May 26, 2010

Depression in Narcolepsy: High Probability

Hola everyone!  I have been looking for more and more info regarding Narcolepsy and Depression.  It seems from what people are searching for, this is a popular search, and so I am trying to find more interesting resources to give.  Narcolepsy and Depression, to me go hand in hand, and I think that most people with Narcolepsy already know this, right?  But it is interesting to find studies that give us percentages and figures.  Well, at least it is kind of interesting to me:)
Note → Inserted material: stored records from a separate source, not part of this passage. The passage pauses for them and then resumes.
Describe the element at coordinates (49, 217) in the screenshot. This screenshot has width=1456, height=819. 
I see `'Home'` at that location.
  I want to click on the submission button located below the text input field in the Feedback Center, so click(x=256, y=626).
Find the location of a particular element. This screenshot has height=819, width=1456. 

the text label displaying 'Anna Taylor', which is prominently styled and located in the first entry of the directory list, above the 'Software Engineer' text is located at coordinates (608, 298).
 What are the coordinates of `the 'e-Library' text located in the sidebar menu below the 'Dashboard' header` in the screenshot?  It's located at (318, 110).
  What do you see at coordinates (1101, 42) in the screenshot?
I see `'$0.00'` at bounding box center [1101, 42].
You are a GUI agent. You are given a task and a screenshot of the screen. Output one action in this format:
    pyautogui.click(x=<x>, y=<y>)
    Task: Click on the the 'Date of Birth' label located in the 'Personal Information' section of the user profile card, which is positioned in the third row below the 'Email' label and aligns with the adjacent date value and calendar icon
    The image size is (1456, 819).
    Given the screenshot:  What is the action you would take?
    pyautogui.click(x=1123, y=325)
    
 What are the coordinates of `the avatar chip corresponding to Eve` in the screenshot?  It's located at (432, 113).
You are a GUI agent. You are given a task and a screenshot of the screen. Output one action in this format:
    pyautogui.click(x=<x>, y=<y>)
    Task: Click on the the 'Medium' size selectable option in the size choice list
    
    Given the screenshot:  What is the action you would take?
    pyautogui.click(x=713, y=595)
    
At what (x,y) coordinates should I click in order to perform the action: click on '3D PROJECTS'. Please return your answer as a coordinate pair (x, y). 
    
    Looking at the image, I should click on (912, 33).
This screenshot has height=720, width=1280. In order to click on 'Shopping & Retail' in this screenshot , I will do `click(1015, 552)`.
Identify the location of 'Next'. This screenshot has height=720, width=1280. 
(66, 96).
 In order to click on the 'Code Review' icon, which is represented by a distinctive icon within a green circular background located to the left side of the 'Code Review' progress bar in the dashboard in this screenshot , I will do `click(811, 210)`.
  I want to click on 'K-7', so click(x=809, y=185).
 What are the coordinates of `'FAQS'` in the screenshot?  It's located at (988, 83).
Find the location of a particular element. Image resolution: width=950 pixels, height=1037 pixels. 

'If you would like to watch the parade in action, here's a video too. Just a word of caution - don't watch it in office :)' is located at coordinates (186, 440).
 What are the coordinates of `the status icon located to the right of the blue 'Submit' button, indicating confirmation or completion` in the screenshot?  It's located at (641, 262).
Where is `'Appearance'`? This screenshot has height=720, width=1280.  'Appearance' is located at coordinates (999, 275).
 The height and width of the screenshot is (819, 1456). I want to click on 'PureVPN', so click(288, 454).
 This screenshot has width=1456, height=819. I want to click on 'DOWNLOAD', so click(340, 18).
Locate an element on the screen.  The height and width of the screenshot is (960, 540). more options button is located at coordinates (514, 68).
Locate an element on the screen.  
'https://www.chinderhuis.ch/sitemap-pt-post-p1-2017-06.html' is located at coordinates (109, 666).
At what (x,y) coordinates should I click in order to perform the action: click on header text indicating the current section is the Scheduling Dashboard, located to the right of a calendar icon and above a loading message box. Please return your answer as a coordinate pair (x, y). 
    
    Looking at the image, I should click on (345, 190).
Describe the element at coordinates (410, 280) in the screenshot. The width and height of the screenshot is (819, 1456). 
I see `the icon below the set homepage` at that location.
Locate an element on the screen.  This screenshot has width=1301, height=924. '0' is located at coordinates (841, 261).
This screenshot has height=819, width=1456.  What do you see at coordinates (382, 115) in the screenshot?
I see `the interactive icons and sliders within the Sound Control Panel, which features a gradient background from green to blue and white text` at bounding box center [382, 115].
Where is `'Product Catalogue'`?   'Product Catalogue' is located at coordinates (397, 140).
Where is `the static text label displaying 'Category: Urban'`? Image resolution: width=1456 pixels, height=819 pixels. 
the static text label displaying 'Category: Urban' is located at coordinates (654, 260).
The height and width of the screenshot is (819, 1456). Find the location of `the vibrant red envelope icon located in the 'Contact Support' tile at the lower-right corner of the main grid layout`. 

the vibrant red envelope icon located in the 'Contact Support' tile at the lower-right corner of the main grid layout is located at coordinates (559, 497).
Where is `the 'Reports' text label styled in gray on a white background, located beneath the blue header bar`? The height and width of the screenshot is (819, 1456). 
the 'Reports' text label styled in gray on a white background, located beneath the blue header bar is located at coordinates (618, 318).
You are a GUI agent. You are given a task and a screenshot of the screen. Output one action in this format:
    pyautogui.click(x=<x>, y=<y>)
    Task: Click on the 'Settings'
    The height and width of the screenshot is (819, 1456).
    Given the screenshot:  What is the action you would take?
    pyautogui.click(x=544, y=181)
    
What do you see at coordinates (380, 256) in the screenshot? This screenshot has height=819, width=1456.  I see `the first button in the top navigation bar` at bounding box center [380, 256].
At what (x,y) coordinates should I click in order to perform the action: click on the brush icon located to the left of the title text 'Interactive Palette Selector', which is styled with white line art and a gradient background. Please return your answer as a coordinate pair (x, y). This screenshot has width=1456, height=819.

Here is a link to a study done at Lesley College way back in 1996.  I do, however, think that it is quite relevant today.   Please click here to read it, or you can read the abstract below.

Depression in narcolepsy: concomitant or constituent?
LINDSLEY G, CRAWFORD B Sleep Research 1996; 25: 279.   Lesley College and Quintiles/Benefit Research

According to recent studies, the comorbidity rate of narcolepsy and depression is estimated to be between 30-52%, as compared with a depression prevalence rate of 8.1% in the general population. Our current study provides further support of the significantly elevated comorbidity rate of narcolepsy and depression, and extends these findings. Subjects were 22 men and 44 women between the ages of 17 and 76 (mean=49ñ15.24) who completed a survey intended to assess the financial burden of narcolepsy. Estimated age of narcolepsy symptom onset was 20 yoñ10.64. The mean age of diagnosis was 34 yo ñ 11.49 years, with a mean lag of 14ñ11.53 years from estimated year of onset. According to the subjects' retrospective reports, 46% carried an accurate diagnosis of depression prior to their diagnosis of narcolepsy. Strikingly, 56% of the sample continued to carry this diagnosis during this past year. There was also a high comorbidity with diagnoses of anxiety. 32% carried this diagnosis prior to identification of narcolepsy, which increased to a rate of 35% within the past year. Overall rate of moderate to severe mood disturbance was 58% of the sample pre-narcolepsy diagnosis, which stayed essentially the same, 57%, during the past year.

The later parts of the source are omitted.